Die meisten Beschwerden gingen zu Usenet ein (3018 Beschwerden), dicht gefolgt von Beschwerden über Inhalte auf Websites (2687). In 49 Prozent (2939) der Fälle handelte es sich um Darstellungen von Kindern in unnatürlich geschlechtsbetonter Körperhaltung, rund 40 Prozent der Beschwerden bezogen sich auf Kinderpornografie. Im Bereich der Websites ist ein signifikanter Anstieg der Beschwerden über kinderpornografische Inhalte zu verzeichnen. Im Gegensatz dazu ist das Beschwerdeaufkommen über politisch extremistische Inhalte im Jahr 2009 weiter rückläufig gewesen. Der Anteil lag bei lediglich 5 Prozent.

Im Vergleich zu 2008 gab es 2009 eine enorme Steigerung der Beschwerdezahl (19 Prozent). Diese Zahlen deuten darauf hin, dass die Meldebereitschaft bei den Internetnutzern steigt. "Das zeigt, dass die Menschen für das Thema sensibilisiert sind und sich engagieren möchten. Genau das brauchen wir: Leute, die mithelfen, diese Inhalte aus dem Internet zu entfernen", erklärt Alexandra Koch vom eco-Verband. Auf einen Anstieg oder Abnahme der jeweiligen illegalen Inhalte im Internet lassen die aktuellen Zahlen nicht schließen.
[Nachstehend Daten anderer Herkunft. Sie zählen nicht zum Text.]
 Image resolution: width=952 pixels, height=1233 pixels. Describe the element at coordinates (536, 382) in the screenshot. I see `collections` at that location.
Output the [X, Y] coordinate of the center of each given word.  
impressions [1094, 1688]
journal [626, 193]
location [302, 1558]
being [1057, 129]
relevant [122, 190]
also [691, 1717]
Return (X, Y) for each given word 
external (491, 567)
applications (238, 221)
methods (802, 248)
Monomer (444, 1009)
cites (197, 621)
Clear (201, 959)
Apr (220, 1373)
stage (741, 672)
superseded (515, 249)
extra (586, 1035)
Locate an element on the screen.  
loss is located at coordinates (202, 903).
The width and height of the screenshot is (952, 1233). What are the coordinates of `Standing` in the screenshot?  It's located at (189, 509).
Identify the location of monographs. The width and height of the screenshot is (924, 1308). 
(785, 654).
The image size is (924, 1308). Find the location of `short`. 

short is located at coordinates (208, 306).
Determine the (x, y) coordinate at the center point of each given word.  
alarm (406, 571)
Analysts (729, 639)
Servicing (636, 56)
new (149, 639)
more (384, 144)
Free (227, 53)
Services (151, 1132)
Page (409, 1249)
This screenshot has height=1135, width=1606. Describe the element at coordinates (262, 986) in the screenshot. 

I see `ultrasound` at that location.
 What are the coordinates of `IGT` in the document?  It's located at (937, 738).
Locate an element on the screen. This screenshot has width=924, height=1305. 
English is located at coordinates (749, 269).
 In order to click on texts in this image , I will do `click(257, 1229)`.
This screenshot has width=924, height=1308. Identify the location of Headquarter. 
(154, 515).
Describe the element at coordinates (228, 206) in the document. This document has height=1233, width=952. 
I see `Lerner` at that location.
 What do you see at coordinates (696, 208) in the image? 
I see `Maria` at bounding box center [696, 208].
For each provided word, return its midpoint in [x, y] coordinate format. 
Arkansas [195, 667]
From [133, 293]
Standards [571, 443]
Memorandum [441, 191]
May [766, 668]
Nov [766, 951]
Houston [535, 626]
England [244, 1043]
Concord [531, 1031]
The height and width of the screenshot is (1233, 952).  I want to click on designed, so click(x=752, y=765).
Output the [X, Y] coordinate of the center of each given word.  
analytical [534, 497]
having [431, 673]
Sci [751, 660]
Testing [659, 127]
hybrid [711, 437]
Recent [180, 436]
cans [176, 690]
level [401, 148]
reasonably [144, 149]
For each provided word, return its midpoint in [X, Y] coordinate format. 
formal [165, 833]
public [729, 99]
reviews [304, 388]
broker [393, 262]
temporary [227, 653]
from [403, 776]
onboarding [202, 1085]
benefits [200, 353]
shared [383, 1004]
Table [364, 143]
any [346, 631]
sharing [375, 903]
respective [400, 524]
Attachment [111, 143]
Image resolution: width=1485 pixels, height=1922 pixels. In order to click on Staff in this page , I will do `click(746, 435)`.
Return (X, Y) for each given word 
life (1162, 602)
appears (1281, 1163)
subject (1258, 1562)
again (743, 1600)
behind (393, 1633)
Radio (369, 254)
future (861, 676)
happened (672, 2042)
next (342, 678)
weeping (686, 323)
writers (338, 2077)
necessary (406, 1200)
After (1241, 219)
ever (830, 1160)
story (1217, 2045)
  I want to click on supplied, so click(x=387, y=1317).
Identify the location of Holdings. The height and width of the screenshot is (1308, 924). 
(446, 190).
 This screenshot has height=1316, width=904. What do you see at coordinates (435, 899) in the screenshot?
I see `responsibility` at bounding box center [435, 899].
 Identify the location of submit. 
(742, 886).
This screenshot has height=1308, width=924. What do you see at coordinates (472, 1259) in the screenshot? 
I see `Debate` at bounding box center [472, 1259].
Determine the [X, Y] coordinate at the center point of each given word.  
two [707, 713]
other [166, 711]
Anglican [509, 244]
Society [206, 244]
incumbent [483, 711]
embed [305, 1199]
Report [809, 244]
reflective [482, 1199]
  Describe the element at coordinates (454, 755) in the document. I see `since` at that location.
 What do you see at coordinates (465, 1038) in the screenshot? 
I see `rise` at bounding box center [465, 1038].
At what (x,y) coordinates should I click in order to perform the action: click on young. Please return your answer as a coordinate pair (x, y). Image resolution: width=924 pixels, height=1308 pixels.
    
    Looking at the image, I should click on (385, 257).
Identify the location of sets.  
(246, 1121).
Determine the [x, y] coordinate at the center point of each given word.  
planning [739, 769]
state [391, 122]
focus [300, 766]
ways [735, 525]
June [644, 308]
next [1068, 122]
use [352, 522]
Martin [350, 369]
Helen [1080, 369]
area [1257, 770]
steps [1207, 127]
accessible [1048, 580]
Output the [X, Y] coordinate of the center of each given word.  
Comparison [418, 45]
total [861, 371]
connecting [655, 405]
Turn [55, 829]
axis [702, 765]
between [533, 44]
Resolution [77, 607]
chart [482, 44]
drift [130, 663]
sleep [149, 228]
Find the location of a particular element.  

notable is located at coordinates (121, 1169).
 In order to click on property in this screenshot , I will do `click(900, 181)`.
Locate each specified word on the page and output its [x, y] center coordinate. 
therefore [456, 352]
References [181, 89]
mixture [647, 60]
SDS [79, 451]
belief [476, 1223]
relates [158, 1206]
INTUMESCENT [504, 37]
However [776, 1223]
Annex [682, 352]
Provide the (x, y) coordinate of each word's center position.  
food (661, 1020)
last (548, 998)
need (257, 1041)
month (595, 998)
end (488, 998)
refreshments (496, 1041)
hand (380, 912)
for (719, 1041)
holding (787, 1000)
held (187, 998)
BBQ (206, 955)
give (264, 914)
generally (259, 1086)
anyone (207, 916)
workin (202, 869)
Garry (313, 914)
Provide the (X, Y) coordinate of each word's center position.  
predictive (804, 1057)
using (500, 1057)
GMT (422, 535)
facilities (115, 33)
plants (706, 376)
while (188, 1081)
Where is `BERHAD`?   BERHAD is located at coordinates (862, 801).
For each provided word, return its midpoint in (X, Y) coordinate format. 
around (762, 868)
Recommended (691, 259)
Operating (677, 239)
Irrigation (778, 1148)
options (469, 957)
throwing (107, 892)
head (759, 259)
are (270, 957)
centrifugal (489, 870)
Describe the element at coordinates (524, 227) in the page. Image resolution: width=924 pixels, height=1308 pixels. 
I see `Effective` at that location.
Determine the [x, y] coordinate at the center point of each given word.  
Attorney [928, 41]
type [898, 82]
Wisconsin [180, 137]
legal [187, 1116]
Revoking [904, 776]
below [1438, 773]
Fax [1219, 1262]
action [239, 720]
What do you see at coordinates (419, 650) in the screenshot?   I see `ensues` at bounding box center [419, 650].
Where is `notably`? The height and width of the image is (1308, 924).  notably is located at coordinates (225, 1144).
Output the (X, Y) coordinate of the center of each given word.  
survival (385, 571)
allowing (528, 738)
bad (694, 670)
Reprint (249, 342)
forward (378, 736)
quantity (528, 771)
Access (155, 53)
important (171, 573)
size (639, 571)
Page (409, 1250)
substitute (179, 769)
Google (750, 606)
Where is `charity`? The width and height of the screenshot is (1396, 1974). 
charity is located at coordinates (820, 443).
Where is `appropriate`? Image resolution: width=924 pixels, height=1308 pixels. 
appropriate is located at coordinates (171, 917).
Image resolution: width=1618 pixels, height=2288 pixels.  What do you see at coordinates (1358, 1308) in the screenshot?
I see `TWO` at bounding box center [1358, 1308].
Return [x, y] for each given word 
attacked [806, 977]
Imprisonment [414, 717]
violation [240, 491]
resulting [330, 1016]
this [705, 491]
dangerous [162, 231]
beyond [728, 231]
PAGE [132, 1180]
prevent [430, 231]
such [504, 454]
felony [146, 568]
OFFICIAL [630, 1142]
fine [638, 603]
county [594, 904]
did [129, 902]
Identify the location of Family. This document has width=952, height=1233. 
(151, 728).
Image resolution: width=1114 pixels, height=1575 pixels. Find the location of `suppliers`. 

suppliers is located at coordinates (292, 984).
Beschwerden, die bei der Internet-Beschwerdestelle eingehen, werden zunächst einer umfassenden juristischen Prüfung unterzogen. Verstößt der gemeldete Inhalt gegen die einschlägigen Jugendmedienschutz- oder Strafgesetze, wird der Inhalte-Anbieter direkt aufgefordert, den Inhalt zu ändern. Auch die Host-Provider können direkt kontaktiert werden, damit sie die illegalen Inhalte entfernen. "Diese reagieren dann in den meisten Fällen innerhalb weniger Stunden, bis die betreffenden Internetseiten gelöscht sind. Durch die internationale Vernetzung und den direkten Kontakt zu den Providern haben wir oft schnelle Erfolge", sagt Koch, die auf eco-Seite die Internet-Beschwerdestelle leitet.

In gravierenden Fällen kann die anonymisierte Beschwerde auch direkt an die Strafverfolgungsbehörden weitergegeben werden. Sabine Frank, Geschäftsführerin der FSM ergänzt: "Jede Meldung kann helfen, strafbare Inhalte im Netz zu finden oder sogar die Täter zu fassen. Wir nehmen die stetig steigende Anzahl an eingehenden Beschwerden als Auftrag, um auch weiterhin gezielt gegen jugendgefährdende Inhalte in Telemedien vorzugehen."

Die Internet-Beschwerdestelle ist im internationalen Beschwerdestellen-Netzwerk INHOPE organisiert und leitet Beschwerden, die im Ausland gehostete Inhalte betreffen, an die entsprechende Partner-Hotline weiter. Zusätzlich werden strafbare Inhalte zur Anzeige gebracht und in Fällen von Kinderpornografie das Bundeskriminalamt informiert.